+++ DATA FOR PROCESSING +++
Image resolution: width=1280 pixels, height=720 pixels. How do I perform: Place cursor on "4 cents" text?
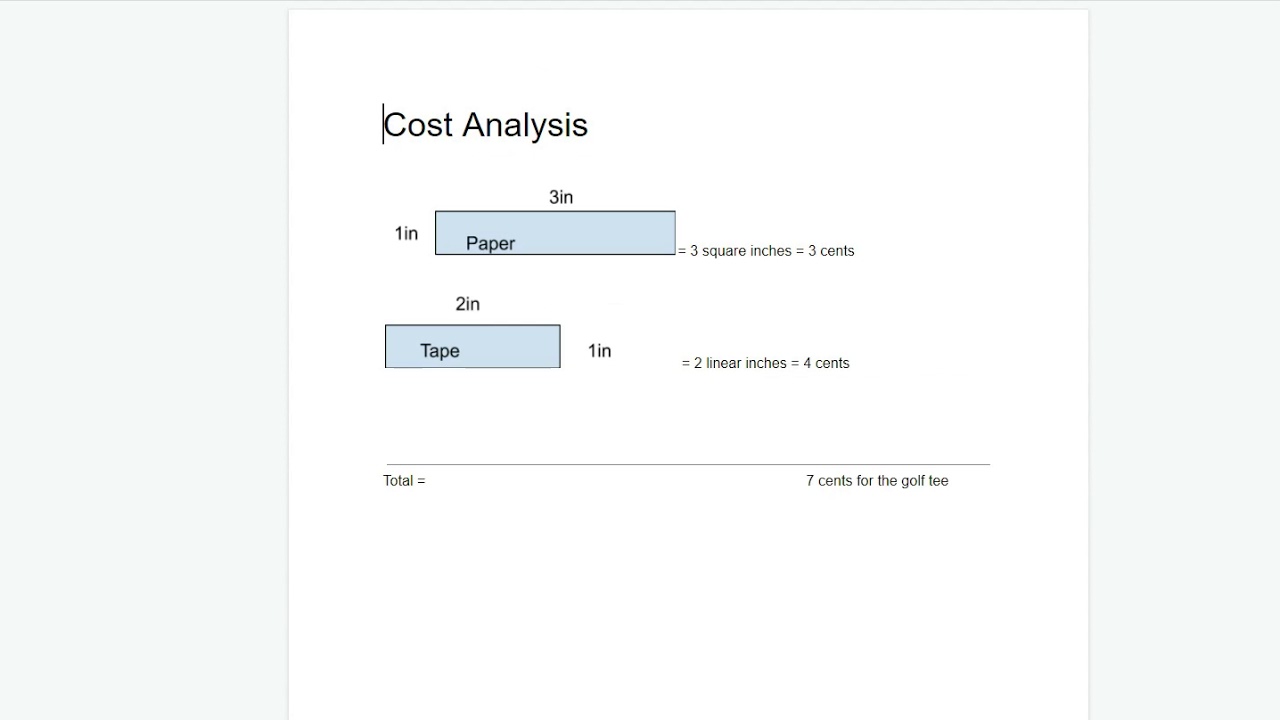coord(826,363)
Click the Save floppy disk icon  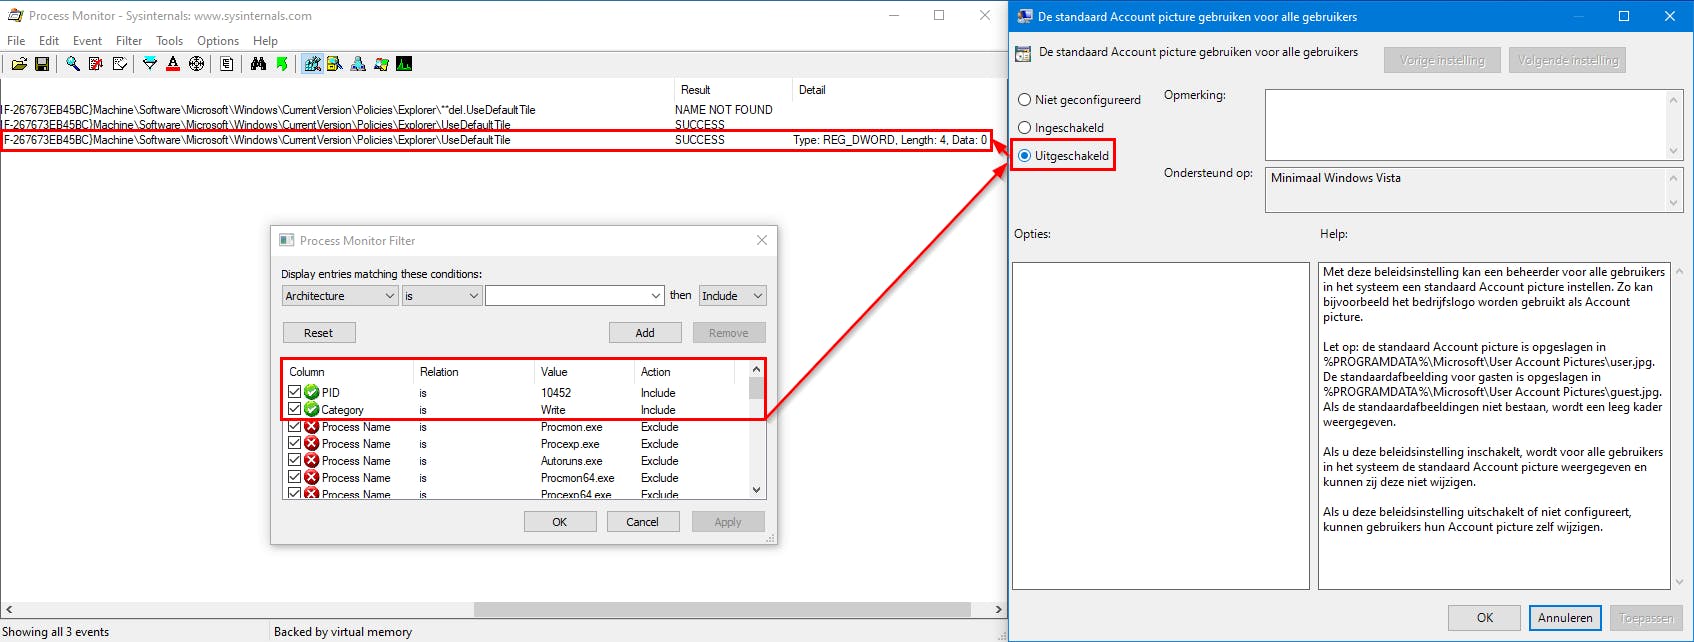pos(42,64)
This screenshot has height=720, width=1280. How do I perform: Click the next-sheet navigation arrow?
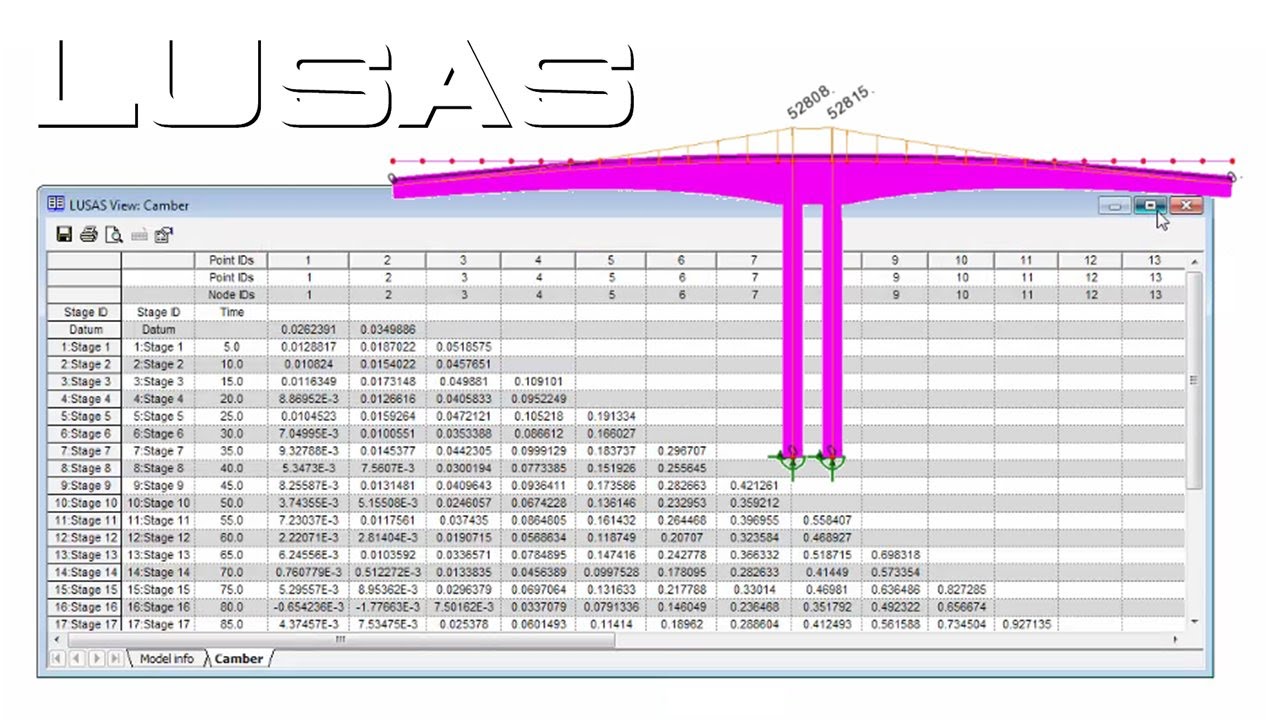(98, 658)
+++
+++ DATA FOR PROCESSING +++
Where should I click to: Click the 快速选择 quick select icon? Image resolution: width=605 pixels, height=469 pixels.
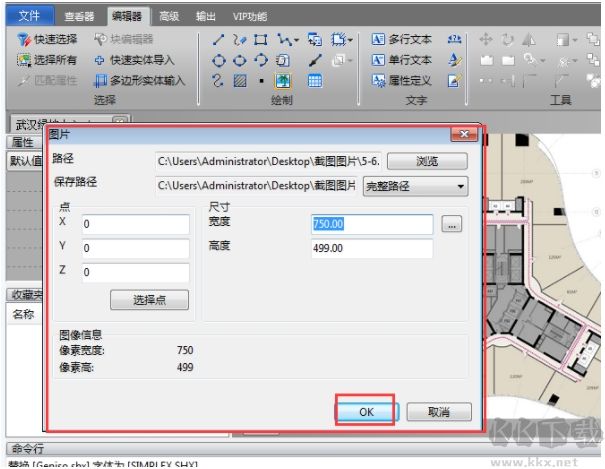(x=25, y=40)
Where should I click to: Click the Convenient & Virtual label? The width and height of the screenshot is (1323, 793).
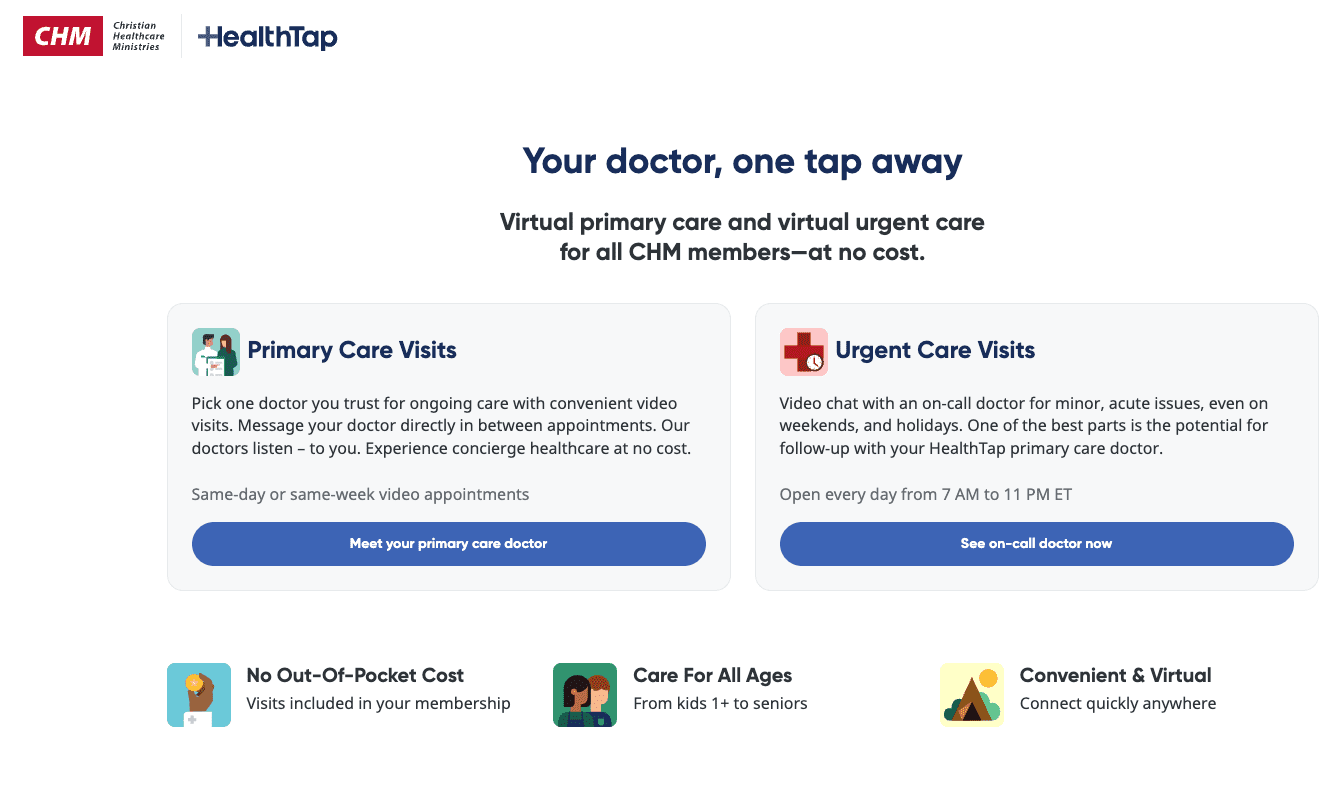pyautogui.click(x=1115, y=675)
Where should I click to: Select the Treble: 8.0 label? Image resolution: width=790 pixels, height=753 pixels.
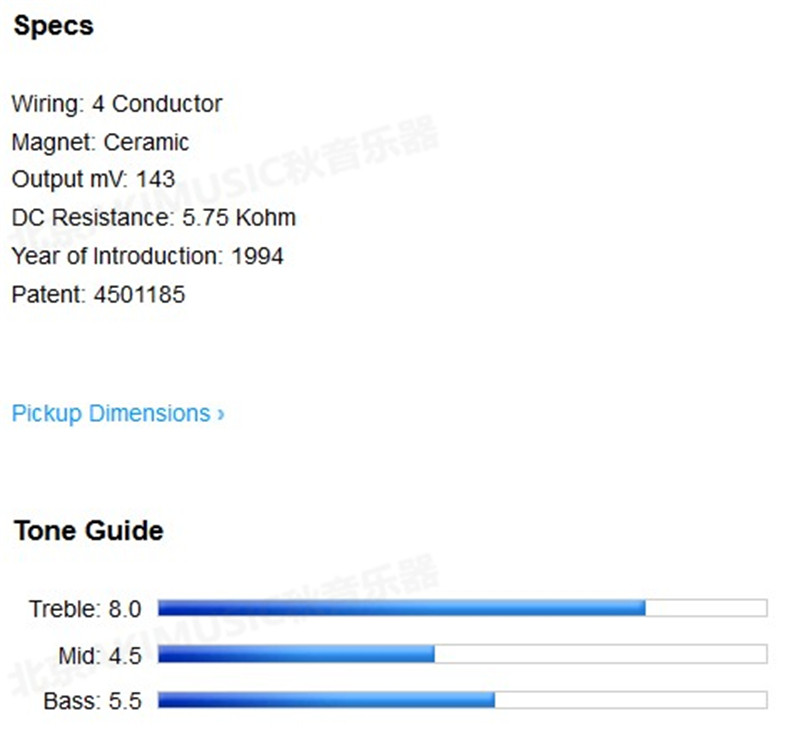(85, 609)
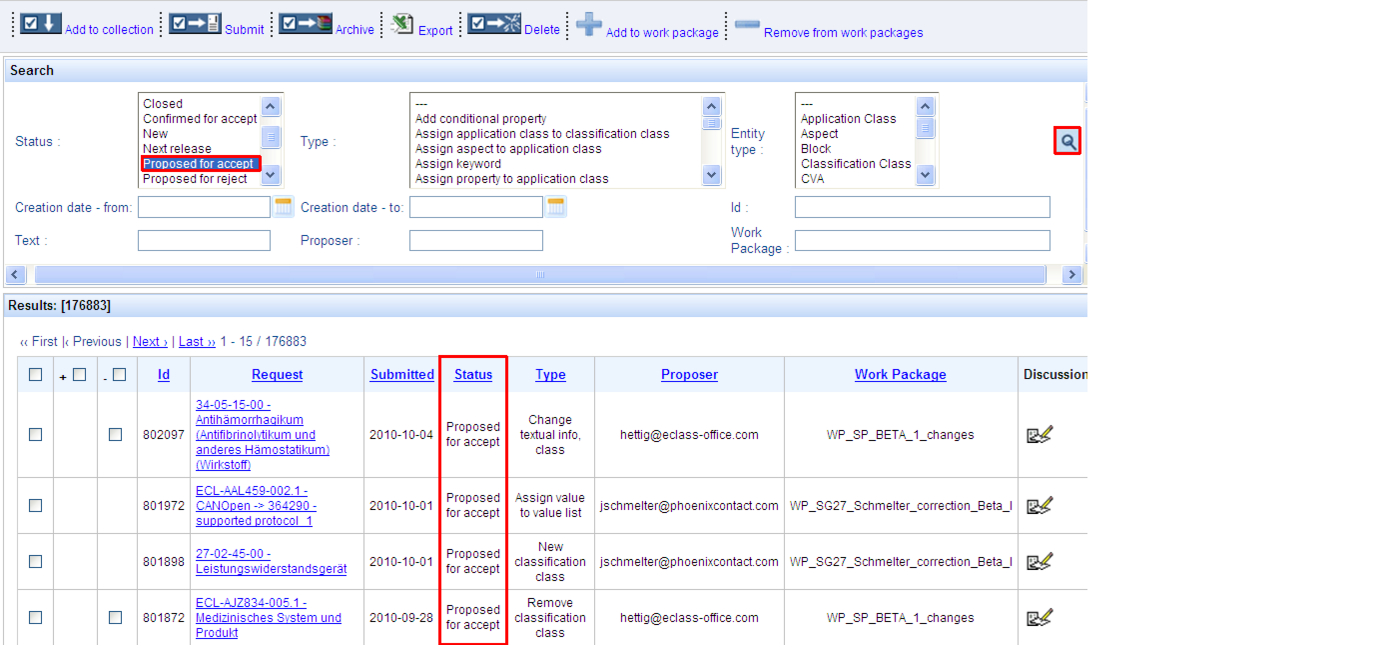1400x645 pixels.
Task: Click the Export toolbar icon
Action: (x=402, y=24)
+++
**WHAT YOU ARE ASKED TO DO:** Pull out each line from the records above that contains the word "should", and copy those lines out.

**OUTPUT OF THE TASK:**
Where should I click to: Click the 快速选择 quick select icon? Image resolution: width=605 pixels, height=469 pixels.
Where should I click to: Click the Convenient & Virtual label? The width and height of the screenshot is (1323, 793).
Where should I click to: Select the Treble: 8.0 label? Image resolution: width=790 pixels, height=753 pixels.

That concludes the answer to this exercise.